So, what is cloud computing?
Definitions, often wrapped in marketing lingo, are flying all over the Net, and while they don't clearly define cloud computing and what makes it different, they sure make it sound good. From IBM: "Cloud computing changes the way we think about technology. Cloud is a computing model providing Web-based software, middleware and computing resources on demand."
From Greenway Medical Technologies' explanation of its new cloud-based electronic health records hosting service from Dell Inc.: "Dell's cloud-based health information technology solutions simplify information, access, management and archiving for medical professionals and health care organizations."
From research firm HealthCare Performance Management Institute of Bethesda, Md.: "Cloud computing enables on-demand network access to a shared pool of configurable technology resources (such as networks, servers, storage, applications and services)."
From I.T. publisher TechTarget: "Cloud computing is a general term for anything that involves delivering hosted services over the Internet."
However, a cloud service has three distinct characteristics that differentiate it from traditional hosting, the definition adds. "It is sold on demand, typically by the minute or the hour; it is elastic-a user can have as much or as little of a service as they want at any given time; and the service is fully managed by the provider (the consumer needs nothing but a personal computer and Internet access)."
TechTarget takes a shot at differentiating cloud computing from previous iterations of Internet-based hosting, but some users of what's being termed "cloud computing" pay for the service not by time, but by transaction, such as per diagnostic imaging study. That brings us back to square one, searching for what really makes cloud computing different.
Defining moment
David Canellos is CEO at PerspecSys Inc., a cloud computing security vendor. But even he has a degree of difficulty separating the cloud from other hosting mechanisms. For instance, he was using iTunes years ago, but considers it a cloud application.
"Cloud is delivery of service over the Internet," Canellos says. "To me, if you've got a hosted service and Internet through a browser, that's the cloud. Facebook and Gmail are cloud. What's the difference between Google mail and Yahoo! Mail that we've had for years?"
The difference, he believes, is evolutionary. Canellos and other cloud computing users generally agree that the fundamental difference from past hosting iterations is that the cloud is the next-generation version that can take more advantage of the maturity of the Internet and its now-widespread broadband and wireless connectivity, Canellos says.
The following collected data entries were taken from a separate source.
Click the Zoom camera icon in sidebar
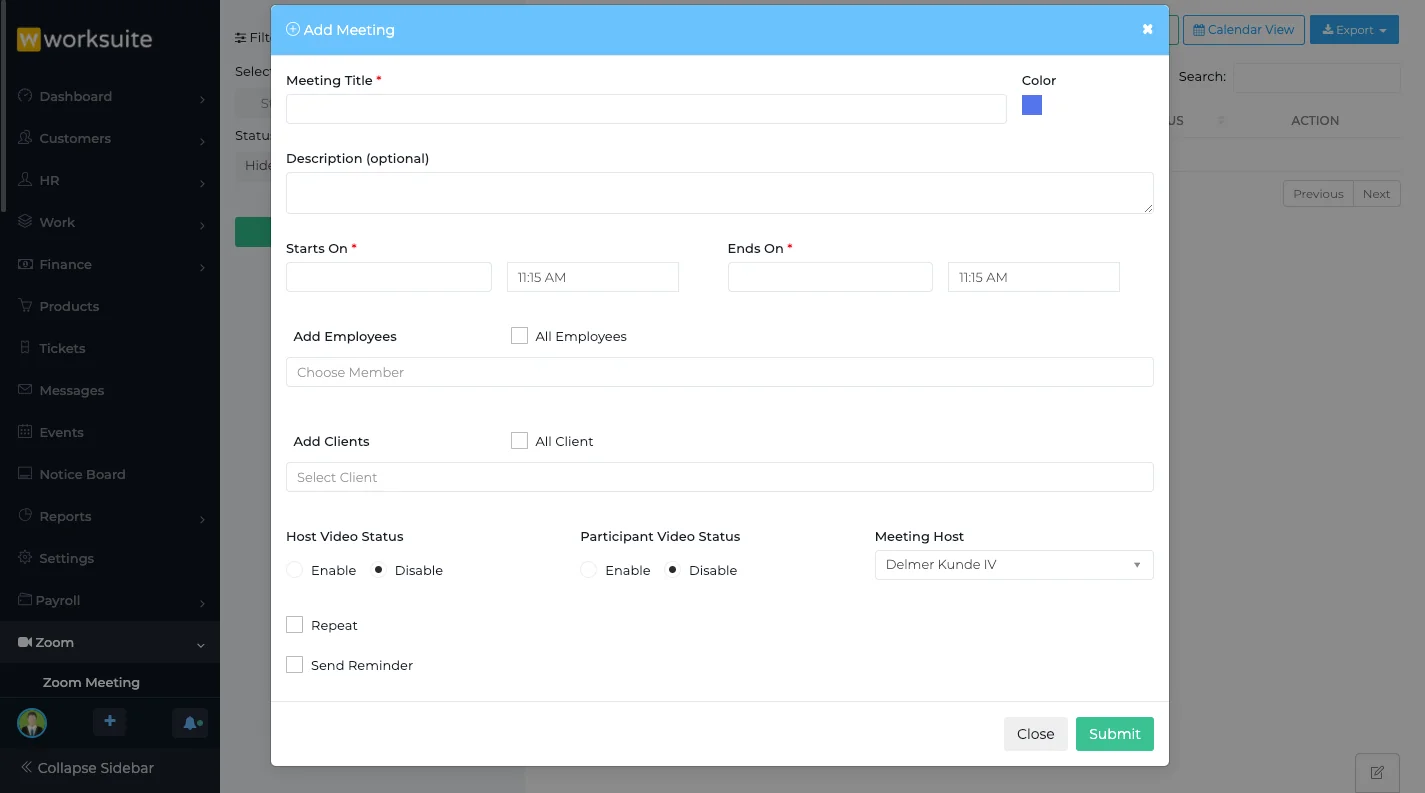Image resolution: width=1425 pixels, height=793 pixels. [25, 643]
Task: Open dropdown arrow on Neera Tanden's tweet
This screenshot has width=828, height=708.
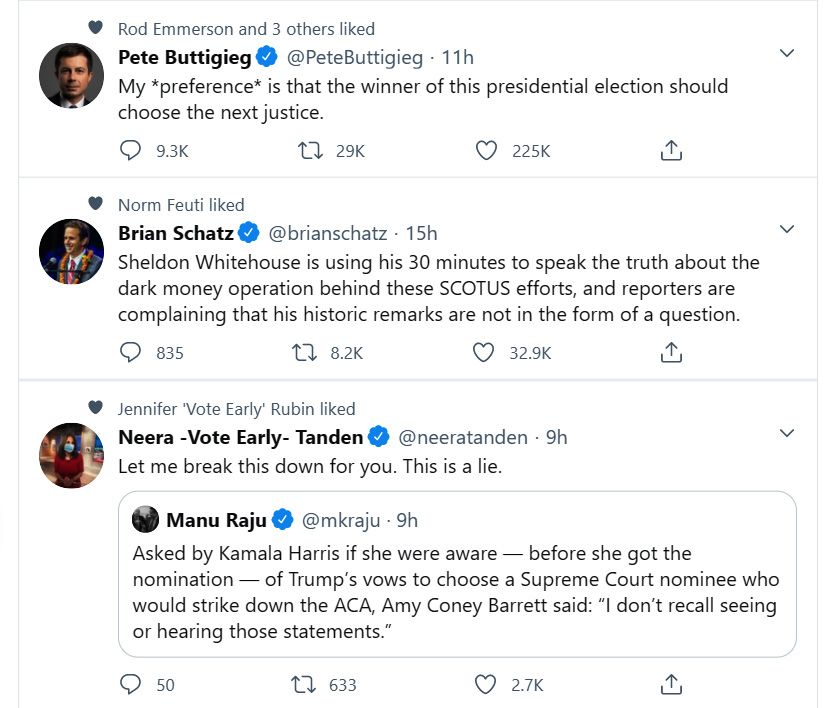Action: (x=787, y=433)
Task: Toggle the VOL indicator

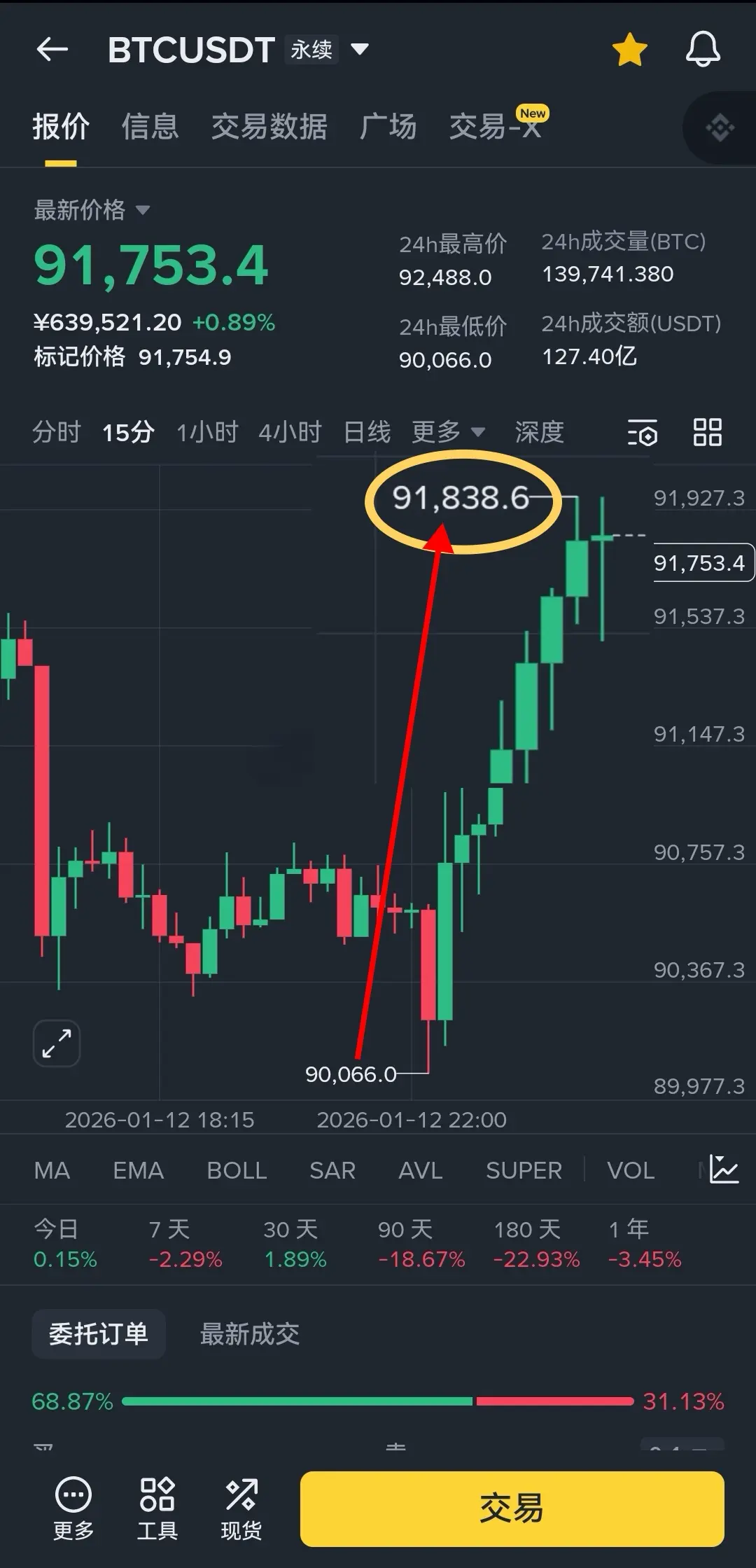Action: [x=631, y=1170]
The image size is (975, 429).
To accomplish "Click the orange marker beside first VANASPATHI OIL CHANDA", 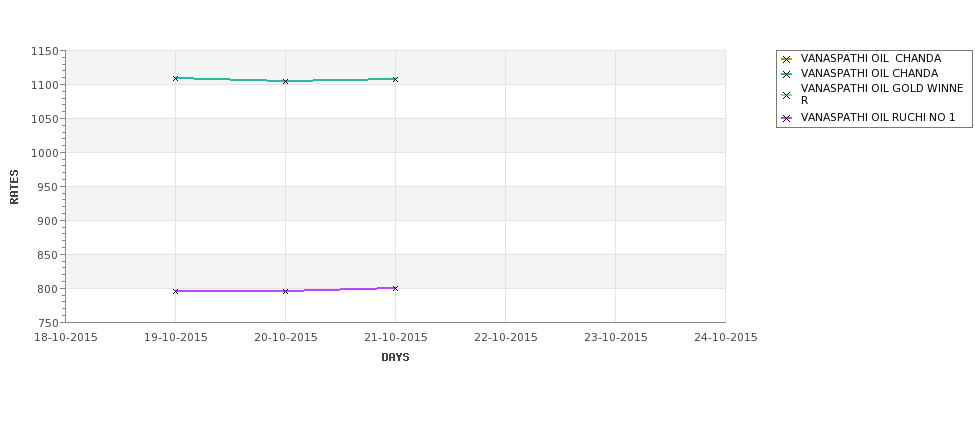I will pyautogui.click(x=786, y=60).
"Technology is more advanced, apps are richer and there are more devices to access apps. The term 'cloud' reflects the ubiquitous and mature level of today's Internet in our personal and professional lives."
The cloud is more sophisticated technology than its predecessors, says Greg Feld, director of the cardiac electrophysiology department at UC San Diego Health System.
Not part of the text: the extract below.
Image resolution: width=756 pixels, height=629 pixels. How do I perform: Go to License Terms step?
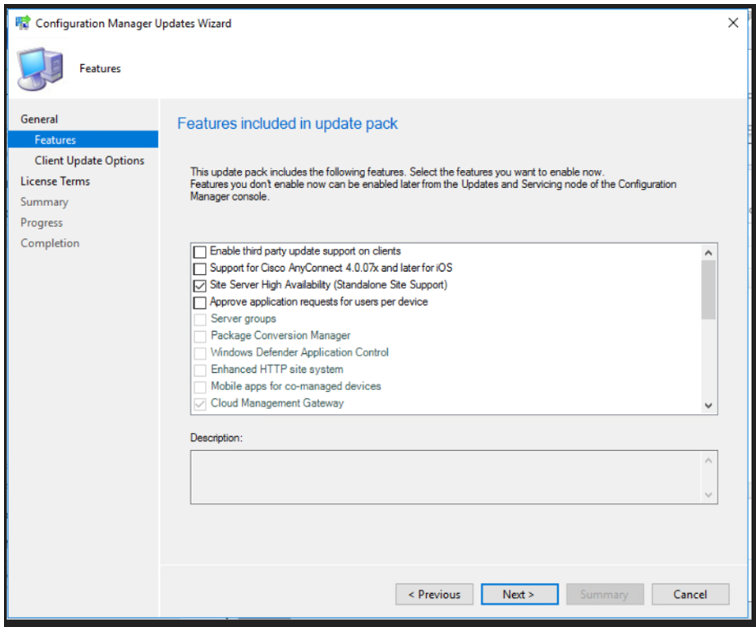click(x=55, y=181)
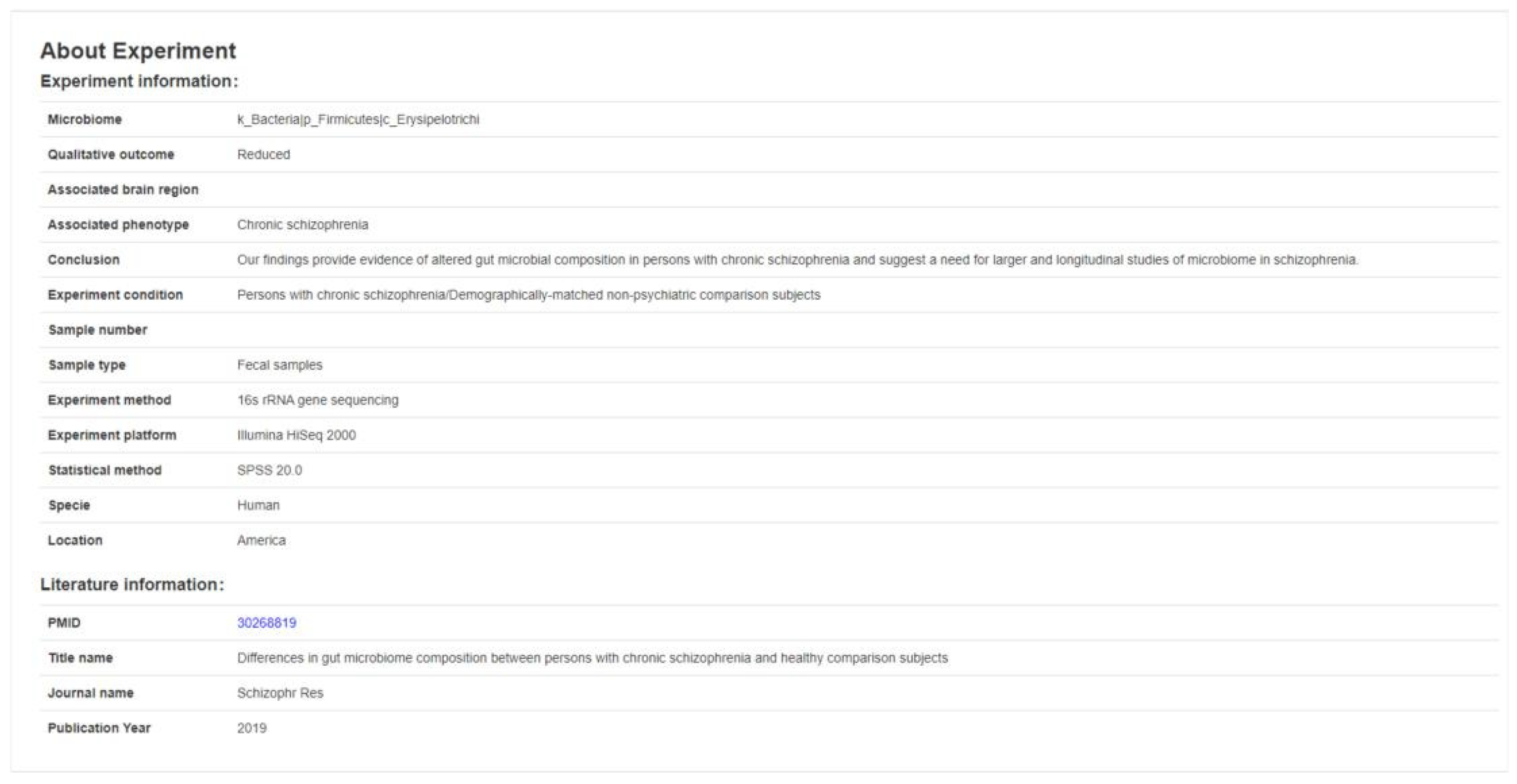The height and width of the screenshot is (784, 1517).
Task: Click the Sample number row label
Action: (97, 330)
He's also the founder and a board member of Perminova, vendor of a cloud-based cardiac surgical information system, which is used at UC San Diego.
Feld has used application service provider model and SaaS-hosted information systems, and says cloud systems truly are next generation.
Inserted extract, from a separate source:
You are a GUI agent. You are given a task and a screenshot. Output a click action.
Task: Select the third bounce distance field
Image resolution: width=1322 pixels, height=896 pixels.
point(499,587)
With older hosting arrangements, users often had to refresh screens when moving to another search or function. And, ASP or SaaS vendors didn't always monitor their infrastructure performance and add servers before issues arose, whereas cloud vendors are better at continuously observing capacity and correcting as needed, Feld says.
Cloud vendors also can pull data from multiple systems and present it in a similar format.
A consistent look and feel of a cloud system is a big difference to clinicians, Feld says. He estimates only 10 to 15 percent of hospitals have some type of cloud system, but expects the technology to be very common within five years. Perminova is a relatively new vendor with two clients, UC San Diego and Mount Sinai Hospital in New York.
It's just better?
Gerald Harmon, M.D., a primary care physician and medical director at Greenville, S.C.-based Palmetto Physician Connections, a Medicaid plan, doesn't know if cloud computing is fundamentally different, but it's clearly more accessible than earlier hosting arrangements. "From a user standpoint, I find it easier than it was two or three years ago. Connections are more stable, the service is faster and it's more secure."
Palmetto uses cloud-hosted case, utilization and disease management software from MedHok Healthcare Solutions LLC of Tampa, Fla.
Harmon can run reports identifying patients with a particular medical condition, such as asthma.
Applying analytics
He then can apply the vendor's analytics software against pharmacy and emergency department data to find high-risk patients who have been emergency departments more than twice in a year or fill more than four prescriptions, and target these patients for specialized prevention and treatment programs.
The search engine is fast, Harmon says. "I type in diseases and patients pop right up, almost in real-time."
Further, the software is more user-friendly. He previously used data management software that was slow, required users to crunch the data themselves, and then figure out how to use the information.
Consequently, Harmon views what he has now as a cloud-based service that is superior to what previously was available. "It's like getting time on an IBM mainframe in the old days."
But with off-site hosting of information systems comes some discomfort with not having those systems on the premises. "If I don't have an Internet connection, I'm dead in the water," he notes. "All our data is off site and that makes us nervous. We haven't has an outage, but the potential is there."